After Saturday’s pursuit time trial there was still a day left of Whistler Camp - time for one more three hour run. Fortunately for me, Amy headed off to the Haig glacier at 5:30 Sunday morning, and three hours is still a bit long for Gunnar - so I got a bye on the last session. Kris and Dan headed out into the fog, clouds and mist of the first “typical” Squamish day since the start of the camp, armed with a photocopy of a map, and a vague idea of where to go. To be a bit more accurate, I dropped the guys off at the Brennan Falls parking lot, and they headed up the backside of the chief - aiming to come out in Valleycliff and get home sometime around the 3 hour mark. With Dan navigating they arrived back at the place at 3:00:03 - well within Dan’s stated acceptable tolerance of one minute per hour of planned training.
On that last run both the guys were feeling the load of the week. Every athlete I work with has somewhat different sensations and wholly different vocabulary for describing the sensation of overload. Kris refers to suppression, and eventually “numbness”, while Dan calls it “autopilot”. Anyway, they had a good three hours to compare notes if they wanted to, because they were both there.
From Kris’s perspective this is interesting to note, and somewhat reassuring. That state of suppression is something that we’ve been working to avoid, at least for prolonged periods, this year. The reason it’s interesting is that the volume load during the Whistler camp was quite moderate - even low, if you want to call three hours a day low. Kris felt quite clear that the state of suppression was a result of the intensity stimulus, and this is consistent with what we saw last September. It’s really good news to have touched that state, but only peripherally. It tells us that the load for the Whistler camp was certainly not too low, and reinforces the need to be quite conservative in scheduling these intensity camps.
On the up-side, Kris responded exactly as we’d hoped he would to the intensity stimulus. From a healthy state of recovery and well developed fitness the body should respond positively to an intensity stimulus. My friend Vesa has pointed me to some interesting research and ideas indicating evidence of a release of aerobic enzymes in response to an intensity stimulus. Whatever the mechanism, Kris’s response to the intensity stimulus during the camp was immediate and additive - he got better with each hard session. It’s not at all clear that he could have continued to feel good and perform with continued improvements if we had simply continued the camp. The suppression he felt on the last run was probably evidence to suggest that he’d taken a pretty good dose.

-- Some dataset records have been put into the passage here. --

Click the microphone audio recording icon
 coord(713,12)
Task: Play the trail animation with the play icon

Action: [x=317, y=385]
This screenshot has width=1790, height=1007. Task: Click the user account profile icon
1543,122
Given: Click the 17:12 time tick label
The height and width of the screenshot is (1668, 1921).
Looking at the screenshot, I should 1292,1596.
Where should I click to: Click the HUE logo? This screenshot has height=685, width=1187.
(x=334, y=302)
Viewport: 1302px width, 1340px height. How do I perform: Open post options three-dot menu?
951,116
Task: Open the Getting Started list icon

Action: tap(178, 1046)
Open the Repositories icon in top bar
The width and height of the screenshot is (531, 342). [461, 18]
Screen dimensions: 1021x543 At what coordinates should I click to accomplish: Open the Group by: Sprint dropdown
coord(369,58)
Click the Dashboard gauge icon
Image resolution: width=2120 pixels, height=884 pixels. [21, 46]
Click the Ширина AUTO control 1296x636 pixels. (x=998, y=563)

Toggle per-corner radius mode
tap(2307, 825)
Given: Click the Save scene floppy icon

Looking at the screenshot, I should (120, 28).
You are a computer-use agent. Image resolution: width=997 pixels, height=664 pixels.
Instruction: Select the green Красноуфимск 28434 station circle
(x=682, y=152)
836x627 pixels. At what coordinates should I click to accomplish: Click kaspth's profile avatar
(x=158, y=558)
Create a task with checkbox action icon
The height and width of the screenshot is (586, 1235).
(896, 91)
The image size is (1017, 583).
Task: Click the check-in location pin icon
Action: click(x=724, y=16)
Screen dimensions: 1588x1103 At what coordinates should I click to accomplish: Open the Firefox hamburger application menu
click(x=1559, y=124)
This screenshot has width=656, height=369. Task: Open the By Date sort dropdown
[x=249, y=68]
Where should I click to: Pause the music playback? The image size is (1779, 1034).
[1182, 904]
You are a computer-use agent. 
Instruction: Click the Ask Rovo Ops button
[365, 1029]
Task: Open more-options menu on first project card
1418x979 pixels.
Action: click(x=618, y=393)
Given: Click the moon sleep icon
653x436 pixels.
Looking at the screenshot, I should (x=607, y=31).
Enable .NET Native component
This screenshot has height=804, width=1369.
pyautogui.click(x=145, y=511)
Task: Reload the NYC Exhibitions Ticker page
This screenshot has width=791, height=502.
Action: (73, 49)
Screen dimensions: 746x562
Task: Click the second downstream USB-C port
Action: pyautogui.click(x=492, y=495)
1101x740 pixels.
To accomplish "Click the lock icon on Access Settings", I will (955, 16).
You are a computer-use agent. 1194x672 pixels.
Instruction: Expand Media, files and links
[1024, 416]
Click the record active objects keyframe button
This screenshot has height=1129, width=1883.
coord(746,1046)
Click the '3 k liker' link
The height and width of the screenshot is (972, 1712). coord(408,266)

I’ve mentioned before that this is the first of several intensity camps during which we’re aiming to develop a race-preparation strategy built around the model of stability/intensity/recovery/race. For this past camp the stability load that Kris carried in was pretty high. He wasn’t suppressed or over-tired, but he came into the Park City testing directly off quite a high training load. As a test of the model the Whistler camp was successful at proving the stability/intensity part of the equation. But we have to acknowledge that more room can and will be made in the stability part of the equation as race season nears. In other words, Kris will come into the race preparation phase carrying a smaller load.
So what of the recovery/race part of the equation? Well, it’s getting a very rough test. Kris has had a moderate load since he returned home on Monday morning. While he’s been putting in some hours, they’ve been closer to the three hours per day he carried through the Whistler camp than the four+ he usually carries through a volume block. While it hasn’t been recovery, it’s been sufficient to clear him of the sense of suppression, and he’s been feeling quite good. Tomorrow is the final part of the Whistler camp test - a mountain triathlon that he’s won for the pas two years. It was either this or a Sunapee test, and this happens to be Kris’s favorite race outside of ski season, so he chose it. Unfortunately it’s been wet enough back home so that a really fast time on the mountain bike is highly unlikely. We’ll have the be content with the run up Cannon mountain at the end of the race as a “controlled” test. It would be nice if Kris could beat his course record, but ultimately we’ll be content to take his subjective feedback on race sensations and move forward.
After the triathlon Kris will do one moderate OD, and then he hits the road for a short sponsor trip. When he returns he’s looking at a solid block of volume training before another intensity camp in Whistler at the beginning of September.